Above: Photo by Charlie Forgham-Bailey, Save the Children. Democratic Republic of Congo (DRC). Vaccinations are given at various points during the child's development, and helps prevent numerous ailments, including pneumonia.
by Cynthia Whitney, IHRC, Inc. and Emory Global Health Institute
To those of you who do not spend your day thinking about infant vaccines, it may come as a surprise that the timing of vaccine doses can have a big effect on how well they work. Sometimes giving doses too close together, at the same time as other types of vaccines, or too early in life can reduce the immune system’s response to a vaccine. A poor immune response means a vaccine may not prevent disease.

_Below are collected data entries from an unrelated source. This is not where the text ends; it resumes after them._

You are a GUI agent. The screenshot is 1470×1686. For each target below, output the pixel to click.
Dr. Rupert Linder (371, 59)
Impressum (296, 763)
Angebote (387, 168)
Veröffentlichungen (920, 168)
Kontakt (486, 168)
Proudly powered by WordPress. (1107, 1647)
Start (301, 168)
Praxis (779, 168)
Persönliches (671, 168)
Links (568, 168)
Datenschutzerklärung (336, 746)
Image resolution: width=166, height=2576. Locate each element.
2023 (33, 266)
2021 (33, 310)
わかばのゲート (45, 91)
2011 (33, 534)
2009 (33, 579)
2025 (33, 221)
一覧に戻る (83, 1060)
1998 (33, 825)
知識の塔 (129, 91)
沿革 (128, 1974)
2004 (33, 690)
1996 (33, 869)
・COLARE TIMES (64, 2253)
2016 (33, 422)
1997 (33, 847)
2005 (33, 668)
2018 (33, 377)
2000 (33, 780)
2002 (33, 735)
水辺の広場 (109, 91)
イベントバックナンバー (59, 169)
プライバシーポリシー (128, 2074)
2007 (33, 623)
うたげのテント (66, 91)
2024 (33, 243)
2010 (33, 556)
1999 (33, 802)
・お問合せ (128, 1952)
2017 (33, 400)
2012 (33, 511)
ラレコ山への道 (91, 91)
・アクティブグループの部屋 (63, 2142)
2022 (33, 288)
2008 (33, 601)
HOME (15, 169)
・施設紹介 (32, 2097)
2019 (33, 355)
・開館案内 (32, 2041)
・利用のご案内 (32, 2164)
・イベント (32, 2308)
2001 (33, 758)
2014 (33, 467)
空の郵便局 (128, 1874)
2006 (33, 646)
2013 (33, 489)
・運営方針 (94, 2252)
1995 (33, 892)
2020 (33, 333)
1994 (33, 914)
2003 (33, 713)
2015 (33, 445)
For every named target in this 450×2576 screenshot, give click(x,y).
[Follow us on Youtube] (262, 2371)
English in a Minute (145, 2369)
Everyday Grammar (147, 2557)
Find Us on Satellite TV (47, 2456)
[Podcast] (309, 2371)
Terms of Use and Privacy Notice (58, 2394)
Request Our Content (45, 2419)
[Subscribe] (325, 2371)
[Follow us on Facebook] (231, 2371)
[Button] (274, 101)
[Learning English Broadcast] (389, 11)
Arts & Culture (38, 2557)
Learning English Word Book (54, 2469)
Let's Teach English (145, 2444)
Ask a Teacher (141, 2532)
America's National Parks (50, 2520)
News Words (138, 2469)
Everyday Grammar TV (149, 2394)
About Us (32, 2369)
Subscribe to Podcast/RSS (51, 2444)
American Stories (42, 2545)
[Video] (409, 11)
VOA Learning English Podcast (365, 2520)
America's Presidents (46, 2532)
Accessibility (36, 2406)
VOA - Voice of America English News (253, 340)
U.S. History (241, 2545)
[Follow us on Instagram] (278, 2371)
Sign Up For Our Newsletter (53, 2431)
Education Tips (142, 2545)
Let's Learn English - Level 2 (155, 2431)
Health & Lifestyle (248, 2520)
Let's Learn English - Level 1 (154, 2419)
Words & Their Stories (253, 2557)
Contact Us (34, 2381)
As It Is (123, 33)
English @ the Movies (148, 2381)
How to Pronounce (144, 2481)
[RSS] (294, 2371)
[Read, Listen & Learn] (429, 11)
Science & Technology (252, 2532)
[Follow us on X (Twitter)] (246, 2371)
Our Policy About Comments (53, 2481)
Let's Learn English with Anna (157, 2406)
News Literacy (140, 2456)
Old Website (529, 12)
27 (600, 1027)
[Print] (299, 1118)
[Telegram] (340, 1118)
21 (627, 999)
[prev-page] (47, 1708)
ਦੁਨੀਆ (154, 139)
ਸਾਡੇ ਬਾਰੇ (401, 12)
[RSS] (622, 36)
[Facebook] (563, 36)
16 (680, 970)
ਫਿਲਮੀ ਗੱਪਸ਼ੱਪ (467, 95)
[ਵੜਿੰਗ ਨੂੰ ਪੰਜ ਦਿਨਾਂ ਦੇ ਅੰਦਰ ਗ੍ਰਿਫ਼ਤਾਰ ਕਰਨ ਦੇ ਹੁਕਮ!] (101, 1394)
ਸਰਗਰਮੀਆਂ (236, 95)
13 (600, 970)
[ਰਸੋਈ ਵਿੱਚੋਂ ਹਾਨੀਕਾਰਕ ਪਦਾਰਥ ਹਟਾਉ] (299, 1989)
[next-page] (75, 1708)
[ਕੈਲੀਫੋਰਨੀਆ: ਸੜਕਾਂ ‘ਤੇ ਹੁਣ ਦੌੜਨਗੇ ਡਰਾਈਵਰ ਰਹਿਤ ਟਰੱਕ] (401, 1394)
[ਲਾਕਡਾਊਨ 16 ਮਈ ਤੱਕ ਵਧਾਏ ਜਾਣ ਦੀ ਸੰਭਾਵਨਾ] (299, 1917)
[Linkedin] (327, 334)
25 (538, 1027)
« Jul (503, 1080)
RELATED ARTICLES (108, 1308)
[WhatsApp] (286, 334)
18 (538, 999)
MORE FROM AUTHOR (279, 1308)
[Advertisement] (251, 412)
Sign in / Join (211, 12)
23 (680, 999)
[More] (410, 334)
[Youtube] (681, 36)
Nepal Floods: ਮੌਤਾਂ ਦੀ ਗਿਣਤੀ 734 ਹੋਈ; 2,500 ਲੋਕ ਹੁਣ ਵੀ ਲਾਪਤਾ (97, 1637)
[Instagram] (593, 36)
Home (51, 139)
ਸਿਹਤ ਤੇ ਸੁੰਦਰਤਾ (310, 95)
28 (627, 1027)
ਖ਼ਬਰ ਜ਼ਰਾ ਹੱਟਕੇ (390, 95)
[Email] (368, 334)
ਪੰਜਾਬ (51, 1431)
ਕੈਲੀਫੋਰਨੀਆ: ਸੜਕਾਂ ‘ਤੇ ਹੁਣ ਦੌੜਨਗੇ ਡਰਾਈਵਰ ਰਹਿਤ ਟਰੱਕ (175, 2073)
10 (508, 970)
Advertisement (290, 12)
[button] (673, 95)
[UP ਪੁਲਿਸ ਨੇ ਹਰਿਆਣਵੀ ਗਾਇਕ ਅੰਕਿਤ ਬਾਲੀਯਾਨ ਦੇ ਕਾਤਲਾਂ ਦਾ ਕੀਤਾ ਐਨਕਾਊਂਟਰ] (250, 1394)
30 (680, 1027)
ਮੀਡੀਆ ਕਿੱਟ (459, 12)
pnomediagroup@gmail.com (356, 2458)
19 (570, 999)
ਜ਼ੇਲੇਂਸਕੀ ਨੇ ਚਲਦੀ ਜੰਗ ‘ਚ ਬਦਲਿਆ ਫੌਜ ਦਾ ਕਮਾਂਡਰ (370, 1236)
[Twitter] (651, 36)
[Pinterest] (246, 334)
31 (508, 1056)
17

Vaccines are a key weapon in the fight against pneumonia. Over the last decade, most infant immunization programs around the world have starting using pneumococcal conjugate vaccines (PCVs), and the data from countries using PCVs have shown a promising drop in the burden of pneumonia. More work is needed to make sure PCVs are available to all children, however. Of the 15 countries with the largest numbers of pneumonia deaths in children, 4 still do not include PCV in their immunization programs, and, of the 11 that do, only 3 have coverage levels for 3 doses above the 90% mark.
Over the last few years, the question of whether the timing of PCV doses can be adjusted to improve pneumonia control has been a hot topic in the scientific community. Many experts believe that spreading out the three doses that are typically given in the first few months of life to give the third dose at 9 months or later will result in more long-lasting protection for children receiving the vaccine. This type of schedule, known as “2+1,” may also better prevent spread of pneumococcal bacteria, protecting those who are too young or too old to receive the vaccine themselves. The 2+1 schedule is used in many European countries and in South Africa; in 2018, Australia changed to a 2+1 schedule in response to cases of severe pneumococcal disease that were occurring in older children.
In most African countries, however, long-standing practice has been to give immunizations including PCV doses during routine visits at about 6, 10 and 14 weeks of age, a schedule designed to provide protection from vaccine-preventable diseases as early in life as possible. Over the past few years, deadly pneumococcal meningitis epidemics have occurred in Ghana, in spite of a successful infant immunization program that has achieved high coverage with 3 early doses. These outbreaks, along with other data suggesting that pneumococcal disease and transmission are not completely controlled in countries using 3 early PCV doses, is encouraging policy makers to reconsider their national PCV immunization schedules.
A new statement from the World Health Organization’s (WHO) Strategic Advisory Group of Experts (SAGE) on Immunization now strongly supports use of the 2+1 schedule for PCV, in an effort to improve control of pneumococcal pneumonia and meningitis. The SAGE statement, released in February 2019, encourages use of the 2+1 schedule even for countries that have for years been providing three early doses. Changing the timing of vaccine delivery will require planning, training, new materials such as immunization cards, and follow-up to ensure that vaccine delivery is good – substantial commitments of time and resources from immunization programs. Going forward, however, this investment in changing to an innovative vaccine schedule will result in better control of pneumonia and other types of severe pneumococcal disease, and lives saved.
 International Vaccine Access Center (IVAC), Johns Hopkins Bloomberg School of Public Health. (2018). Pneumonia and Diarrhea Progress Report 2018. https://www.jhsph.edu/ivac/resources/
2 Bozio CH, Abdul-Karim A, Abenyeri J, et al. (2018) Continued occurrence of serotype 1 pneumococcal meningitis in two regions located in the meningitis belt in Ghana five years after introduction of 13-valent pneumococcal conjugate vaccine. PLoS ONE 13(9): e0203205. https://doi.org/10.1371/journal.pone.0203205
3World Health Organization. Pneumococcal conjugate vaccine in infants and children under 5 years of age: WHO position paper – February 2019. Weekly Epidemiological Record 2019; 94 (8):85-104. https://apps.who.int/iris/bitstream/handle/10665/310968/WER9408.pdf?ua=1
About the author: Cynthia G. Whitney, MD, MPH is a physician and epidemiologist who retired in 2018 after 25 years with the U.S. Centers for Disease Control and Prevention, where she served as Chief of the bacterial Respiratory Diseases Branch, among other roles. She is now a consultant for IHRC, Inc. and Emory Global Health Institute.